Adeoye Yusuff

Personal information
- Full name: Adam Adeoye Oluwaseyi Yusuff
- Date of birth: 25 May 1994 (age 31)
- Place of birth: Lewisham, England
- Height: 1.70 m (5 ft 7 in)
- Position: Striker

Team information
- Current team: Cray Wanderers

Youth career
- 2010–2012: Stevenage

Senior career*
- Years: Team / Apps / (Gls)
- 2012: Stevenage / 0 / (0)
- 2012: → Biggleswade United (loan) / ? / (?)
- 2012–2013: St Neots Town / 13 / (2)
- 2013: Banbury United / 2 / (0)
- 2013: AFC Hornchurch / 3 / (1)
- 2013: Aveley / 3 / (0)
- 2013–2014: Chatham Town / 37 / (23)
- 2014–2016: Dagenham & Redbridge / 19 / (2)
- 2015: → St Albans City (loan) / 3 / (0)
- 2015: → Leatherhead (loan) / 5 / (1)
- 2015–2016: → East Thurrock United (loan) / 7 / (4)
- 2016: → Welling United (loan) / 7 / (0)
- 2016: Chatham Town / 5 / (1)
- 2016–2017: Heybridge Swifts / 21 / (5)
- 2017–2019: Folkestone Invicta / 81 / (43)
- 2019: Dulwich Hamlet / 9 / (1)
- 2019: → Tonbridge Angels (loan) / 6 / (2)
- 2019–2020: Dover Athletic / 11 / (0)
- 2020–2021: Cray Valley Paper Mills / 4 / (0)
- 2021: Braintree Town / 4 / (1)
- 2021–2023: Folkestone Invicta / 67 / (35)
- 2023–2025: Hornchurch / 49 / (16)
- 2024: → Dartford (dual registration) / 5 / (1)
- 2025–2026: Folkestone Invicta / 46 / (16)
- 2026–: Cray Wanderers / 0 / (0)

= Adeoye Yusuff =

English footballer

Adam Adeoye Oluwaseyi Yusuff (born 25 May 1994) is an English professional footballer who plays as a striker for club Cray Wanderers.

==Career==
Yusuff started his career in the youth system at Stevenage, signing a two-year scholarship in the summer of 2010. In March 2012, he joined South Midlands League Premier Division side Biggleswade United on work experience. During his time with the club he scored eight goals, including a hat-trick and man-of-the-match display in a 4–2 win over Oxhey Jets.

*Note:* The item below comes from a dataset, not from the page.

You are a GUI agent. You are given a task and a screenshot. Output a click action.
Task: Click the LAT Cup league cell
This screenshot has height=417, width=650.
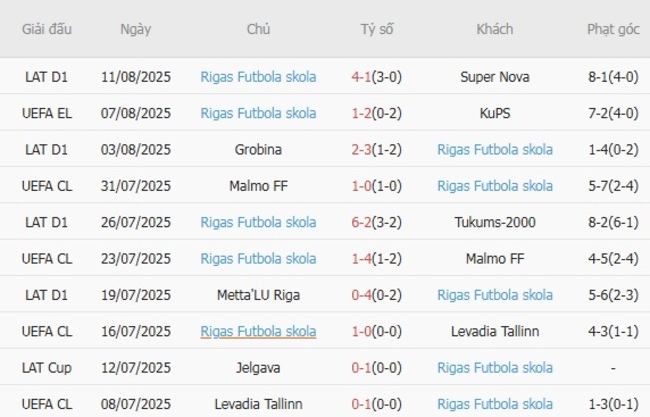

In April 2012, he was released by Stevenage after he had completed his scholarship. Following his release he enrolled with the Tresham College of Further and Higher Education in Kettering, where he played for the under-21 development side in the Conference Reserve League.

In October 2012, he signed for Southern Football League Premier Division side St Neots Town, where he went on to make fifteen appearances in all competitions scoring twice.

In January 2013, he moved to fellow Southern Football League Premier Division side Banbury United for a brief period, only making two appearances.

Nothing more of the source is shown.